SUPPLIED ENTRIES:
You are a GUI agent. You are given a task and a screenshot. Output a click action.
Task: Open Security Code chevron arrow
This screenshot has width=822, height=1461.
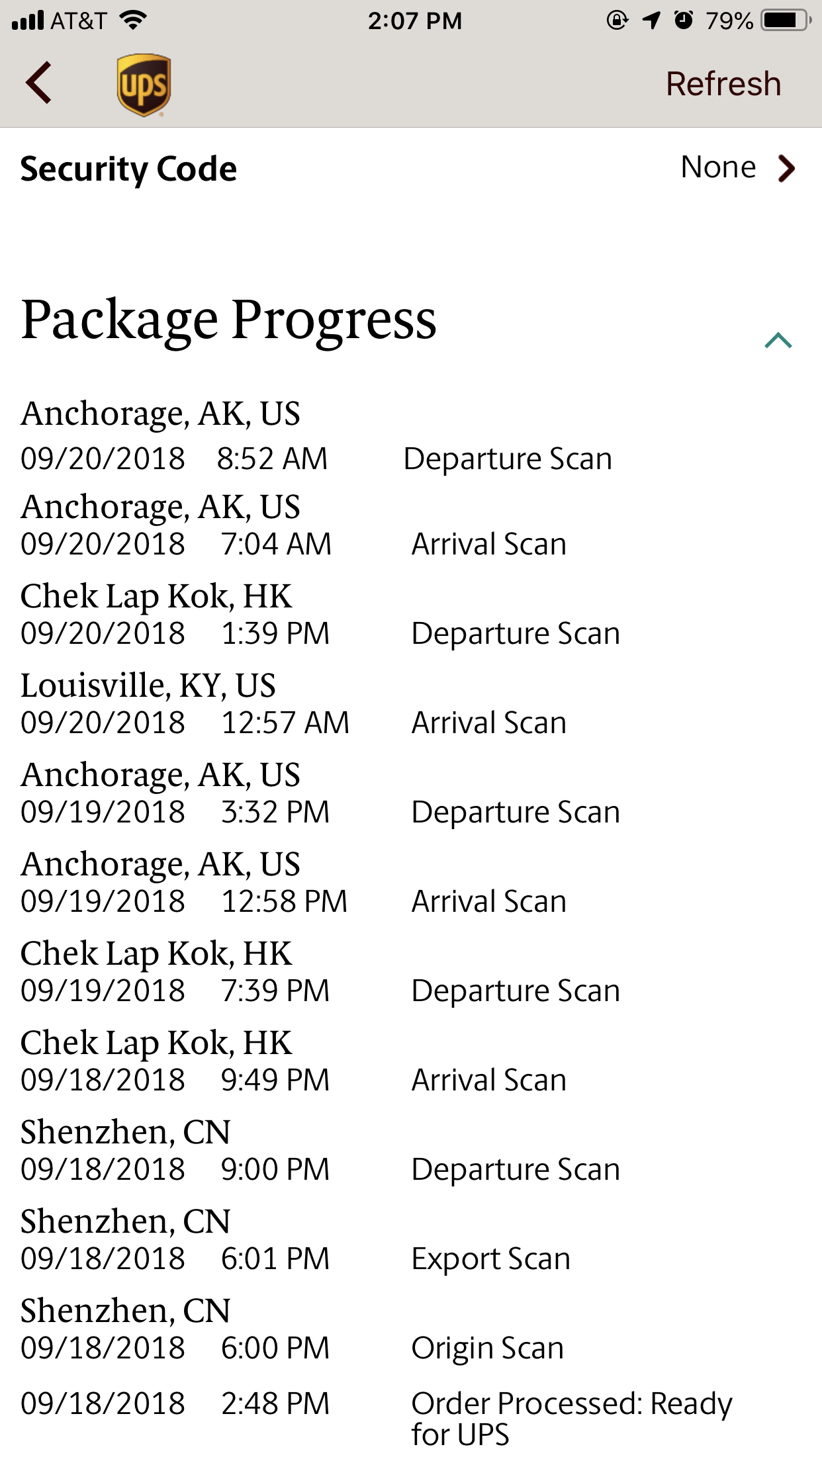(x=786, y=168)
==
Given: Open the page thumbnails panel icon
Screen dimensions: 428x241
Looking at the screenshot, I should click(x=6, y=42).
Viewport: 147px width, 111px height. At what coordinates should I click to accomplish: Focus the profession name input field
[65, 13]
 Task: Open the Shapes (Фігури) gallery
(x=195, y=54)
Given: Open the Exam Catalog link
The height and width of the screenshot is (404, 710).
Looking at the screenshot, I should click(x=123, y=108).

TASK REQUIREMENTS: Copy the lines above exactly. Start with the line containing "Screen dimensions: 428x241", end with the line containing "Given: Open the Exam Catalog link", and include both.

OUTPUT OF THE EXERCISE:
Screen dimensions: 428x241
Looking at the screenshot, I should click(x=6, y=42).
Viewport: 147px width, 111px height. At what coordinates should I click to accomplish: Focus the profession name input field
[65, 13]
 Task: Open the Shapes (Фігури) gallery
(x=195, y=54)
Given: Open the Exam Catalog link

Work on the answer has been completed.